[HOW TO COMPLETE THIS TASK]: Check every line of the entries below for "will", and copy the lines that have it.

◇ ◇ ◇

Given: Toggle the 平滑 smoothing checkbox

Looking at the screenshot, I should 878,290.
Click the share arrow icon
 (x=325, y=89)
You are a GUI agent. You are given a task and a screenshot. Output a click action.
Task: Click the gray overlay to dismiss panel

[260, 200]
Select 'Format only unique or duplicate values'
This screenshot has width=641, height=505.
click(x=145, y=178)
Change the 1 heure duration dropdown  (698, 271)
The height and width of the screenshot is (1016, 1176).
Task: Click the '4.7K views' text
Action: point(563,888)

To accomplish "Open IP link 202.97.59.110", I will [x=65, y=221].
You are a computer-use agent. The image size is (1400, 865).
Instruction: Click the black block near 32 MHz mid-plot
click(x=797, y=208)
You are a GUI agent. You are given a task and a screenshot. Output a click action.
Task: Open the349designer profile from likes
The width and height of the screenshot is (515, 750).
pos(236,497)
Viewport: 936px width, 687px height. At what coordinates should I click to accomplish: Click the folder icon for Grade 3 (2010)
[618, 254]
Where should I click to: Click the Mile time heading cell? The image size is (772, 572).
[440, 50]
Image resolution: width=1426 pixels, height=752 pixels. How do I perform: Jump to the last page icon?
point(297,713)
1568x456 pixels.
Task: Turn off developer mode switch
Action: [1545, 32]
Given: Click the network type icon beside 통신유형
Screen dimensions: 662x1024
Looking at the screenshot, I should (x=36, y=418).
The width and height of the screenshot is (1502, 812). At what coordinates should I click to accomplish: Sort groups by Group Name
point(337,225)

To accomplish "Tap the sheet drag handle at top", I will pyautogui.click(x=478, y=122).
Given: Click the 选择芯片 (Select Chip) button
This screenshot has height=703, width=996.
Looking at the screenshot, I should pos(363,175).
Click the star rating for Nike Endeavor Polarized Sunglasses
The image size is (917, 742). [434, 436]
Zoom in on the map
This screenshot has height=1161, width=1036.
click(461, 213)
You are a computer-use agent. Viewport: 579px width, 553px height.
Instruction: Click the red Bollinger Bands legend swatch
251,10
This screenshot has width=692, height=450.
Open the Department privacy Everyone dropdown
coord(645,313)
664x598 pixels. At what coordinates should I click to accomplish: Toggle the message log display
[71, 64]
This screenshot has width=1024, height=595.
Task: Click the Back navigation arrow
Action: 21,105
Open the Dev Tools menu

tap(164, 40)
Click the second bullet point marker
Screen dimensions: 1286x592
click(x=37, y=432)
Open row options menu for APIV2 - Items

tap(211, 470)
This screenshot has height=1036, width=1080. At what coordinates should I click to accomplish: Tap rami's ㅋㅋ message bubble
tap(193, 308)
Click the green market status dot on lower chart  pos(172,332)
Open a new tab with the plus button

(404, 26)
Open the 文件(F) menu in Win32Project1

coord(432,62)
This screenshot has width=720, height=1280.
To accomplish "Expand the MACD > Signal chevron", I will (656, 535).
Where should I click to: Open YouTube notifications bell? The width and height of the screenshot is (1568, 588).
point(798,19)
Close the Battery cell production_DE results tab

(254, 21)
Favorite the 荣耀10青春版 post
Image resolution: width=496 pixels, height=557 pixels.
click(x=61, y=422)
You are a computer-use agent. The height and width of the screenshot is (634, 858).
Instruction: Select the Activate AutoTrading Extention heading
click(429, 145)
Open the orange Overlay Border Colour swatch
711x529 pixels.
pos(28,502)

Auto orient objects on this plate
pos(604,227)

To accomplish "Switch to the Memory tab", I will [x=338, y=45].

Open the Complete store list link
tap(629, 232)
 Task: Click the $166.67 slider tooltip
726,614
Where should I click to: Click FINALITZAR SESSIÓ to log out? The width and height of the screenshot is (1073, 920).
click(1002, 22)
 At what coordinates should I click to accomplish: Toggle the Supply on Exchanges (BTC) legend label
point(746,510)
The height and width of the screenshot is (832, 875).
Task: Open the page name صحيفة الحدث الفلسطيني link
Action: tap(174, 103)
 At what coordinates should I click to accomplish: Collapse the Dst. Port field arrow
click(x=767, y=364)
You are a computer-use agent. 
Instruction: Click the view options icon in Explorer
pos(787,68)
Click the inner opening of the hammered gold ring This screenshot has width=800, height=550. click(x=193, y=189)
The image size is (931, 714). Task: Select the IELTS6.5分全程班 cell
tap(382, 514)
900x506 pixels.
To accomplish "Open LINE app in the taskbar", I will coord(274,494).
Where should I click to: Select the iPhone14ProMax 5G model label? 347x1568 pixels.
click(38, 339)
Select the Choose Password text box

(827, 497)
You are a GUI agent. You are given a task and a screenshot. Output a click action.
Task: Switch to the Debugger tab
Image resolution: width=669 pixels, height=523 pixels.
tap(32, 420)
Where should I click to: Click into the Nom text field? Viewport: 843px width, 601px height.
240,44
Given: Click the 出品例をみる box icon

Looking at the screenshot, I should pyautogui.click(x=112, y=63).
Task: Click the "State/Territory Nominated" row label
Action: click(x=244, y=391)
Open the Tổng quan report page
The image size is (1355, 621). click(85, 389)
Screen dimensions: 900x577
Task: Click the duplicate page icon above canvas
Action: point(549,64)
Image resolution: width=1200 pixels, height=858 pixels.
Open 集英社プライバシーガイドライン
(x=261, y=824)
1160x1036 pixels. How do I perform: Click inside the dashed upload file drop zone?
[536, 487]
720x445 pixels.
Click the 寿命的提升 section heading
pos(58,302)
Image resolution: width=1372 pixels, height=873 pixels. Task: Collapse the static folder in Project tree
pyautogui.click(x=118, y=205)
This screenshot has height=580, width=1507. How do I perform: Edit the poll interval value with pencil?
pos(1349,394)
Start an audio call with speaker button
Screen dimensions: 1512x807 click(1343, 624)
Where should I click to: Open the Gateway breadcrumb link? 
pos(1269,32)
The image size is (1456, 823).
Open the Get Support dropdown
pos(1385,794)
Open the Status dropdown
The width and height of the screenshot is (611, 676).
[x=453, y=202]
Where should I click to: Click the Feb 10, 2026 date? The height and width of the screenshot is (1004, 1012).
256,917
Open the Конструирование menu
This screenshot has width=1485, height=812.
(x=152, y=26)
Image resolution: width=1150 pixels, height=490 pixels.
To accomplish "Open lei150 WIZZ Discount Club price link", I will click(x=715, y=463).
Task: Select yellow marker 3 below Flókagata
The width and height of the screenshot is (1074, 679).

◇ ◇ ◇

[TASK RESULT]:
To accomplish "Open IP link 202.97.59.110", I will [x=65, y=221].
To accomplish "Tap the sheet drag handle at top", I will pyautogui.click(x=478, y=122).
To accomplish "Expand the MACD > Signal chevron", I will (656, 535).
To accomplish "Switch to the Memory tab", I will [x=338, y=45].
To accomplish "Open LINE app in the taskbar", I will coord(274,494).
To accomplish "Open lei150 WIZZ Discount Club price link", I will click(x=715, y=463).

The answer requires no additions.